Streaming JSONL data#
In this example, we demonstrate how to stream JSONL data from a URL and parse it into a dataframe and visualise the data. We will use the XSGD-USDC pair on Uniswap V3 token as an example.
JSON lines#
JSON Lines is a convenient format for storing structured data that may be processed one record at a time. This is preferred method for getting large amounts of OHLCV data due to the ease of incremental processing and lower memory footprint
JSON Lines is like JSON, but each new line (record) is a new JSON object. The basic structure of JSON Lines is very simple:
{"name": "John", "age": 30, "city": "New York"}
{"name": "Jane", "age": 25, "city": "Chicago"}
{"name": "Jim", "age": 35, "city": "Los Angeles"}
In the above example, each line is a valid JSON object, and each line can be parsed independently of the other lines. This property makes JSON Lines ideal for data storage where new records are appended over time, such as log files. It’s also good for data processing tasks that can be carried out in a line-by-line manner, such as Unix ‘grep’, ‘sed’, or ‘awk’.

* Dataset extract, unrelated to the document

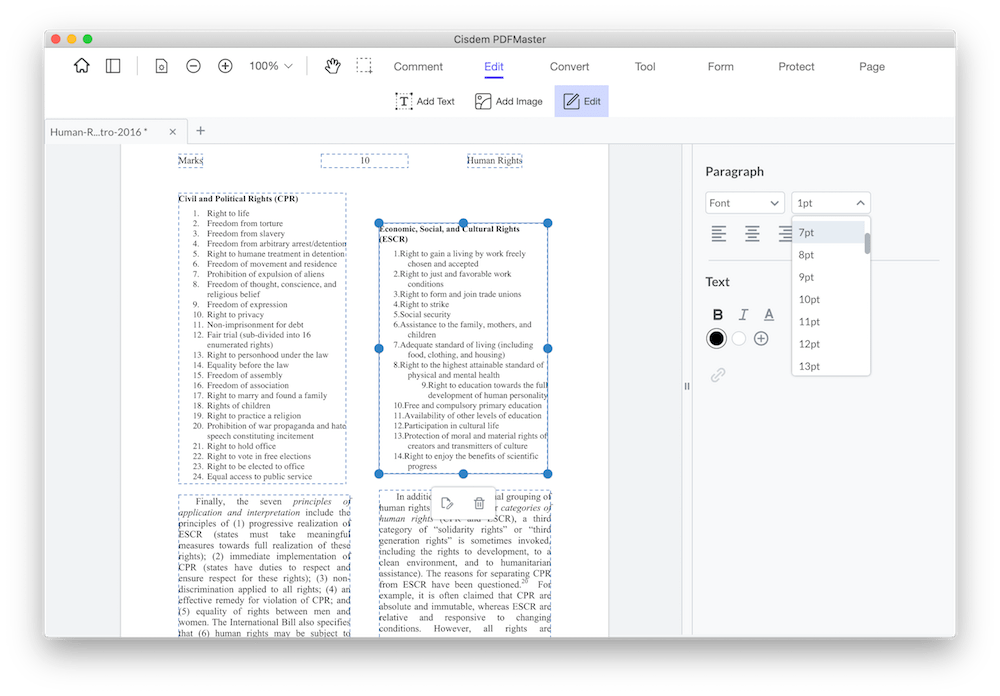Toggle bold text formatting
This screenshot has width=1000, height=696.
(717, 315)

In comparison, a regular JSON data would look like:
[
{"name": "John", "age": 30, "city": "New York"},
{"name": "Jane", "age": 25, "city": "Chicago"},
{"name": "Jim", "age": 35, "city": "Los Angeles"}
]
In the above, you can see that the entire string has to be parsed as a whole to get the data, unlike JSON Lines where each line is independently a JSON object.
Data Streaming#
[1]:
import requests
import pandas as pd
import json
pair_url = "https://tradingstrategy.ai/api/candles-jsonl?pair_ids=2699634&time_bucket=1d"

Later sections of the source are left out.